The plot is so bare bones it barely needs mentioning. A vampire disguised as a police detective spends his nights hunting and killing prostitutes and drug dealers to clean up the mean streets. And in doing so, he turns them into vampires. Which, in retrospect, only makes his job that much harder, as now instead of hunting criminals, he’s hunting criminals who also happen to be vampires. There’s an investigative journalist trying to solve the rash of killings in there somewhere, and a drug dealer/pimp who discovers what Vampire Cop is doing and decides he wants in on this vampire thing himself.

It’s a stupid movie that’s basically a showcase for boobs and sex scenes and the occasional vampire scare. But like I said, its so hilariously bad that its worth a watch if you can find it. I managed to snag one of a one hundred limited edition blu ray rerelease from SRS Cinema off ebay. Like I said, its an underground classic, and depending on your taste in awful, it may just be the vampire movie for you.

31 Days of Vampires

I’ve decided to do something special for Halloween this year, and since vampires are my favorite monsters, and Halloween is my favorite holiday, I’m smashing them together into a monster mash of blood, guts, romance, and movies. Can’t ask for more than that, right?

Each day I’m going to feature a different vampire movie, in no particular order, culminating in my most favorite vampire movie being revealed on Halloween itself! I’m pulling from my collection, so its going to be all over the place, from the mainstream to stuff you could only find on Cinemax in the early 90s in the wee hours of the morning. But hopefully you’ll find something new or rediscover an old classic!

And on that note, we’ll start Day 1 with The Horror of Dracula.

A movie shelf featuring a blu ray of The Horror of Dracula, framed by a Gary Oldman Dracula Funko Pop and a rose candle holder with a tiny tea light inside it.

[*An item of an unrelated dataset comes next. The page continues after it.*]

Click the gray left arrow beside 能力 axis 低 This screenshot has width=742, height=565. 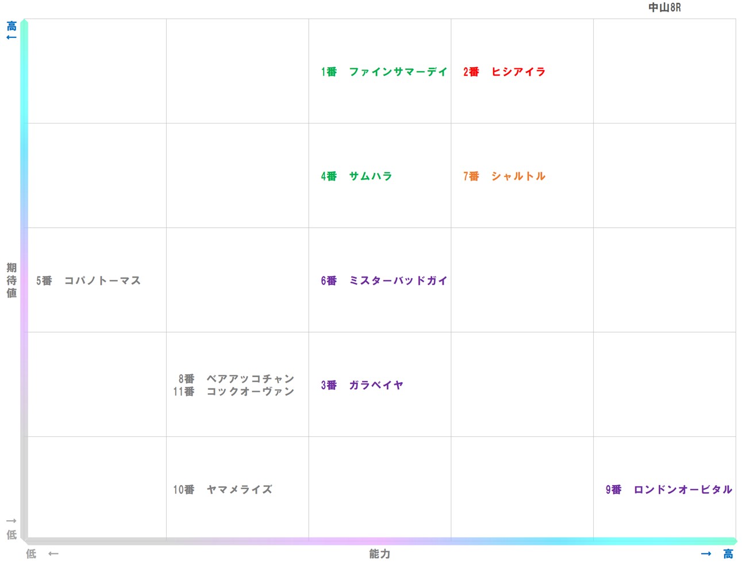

This is one of the greats, y’all. It’s Sir Christopher Lee’s first foray as the Count, and its every bit as good a gothic as you’re ever going to find. From the moment Lee’s Count first appears at the top of the stairs, looming over poor Jonathan Harker (and by extension us, the humble viewer), he takes command of the movie and holds it by the throat until Peter Cushing’s Van Helsing burns him to ash by ripping a curtain from the wall in true swashbuckler fashion and forcing him to face the brilliant light of dawn. Lush set design, a ominous musical score, fabulous costumes (I still want Peter Cushing’s coat), likable characters, and a script that takes certain liberties but keeps the feel of the original book a lot better than most Dracula movies that followed, this is one of my all-time favorite vampire movies.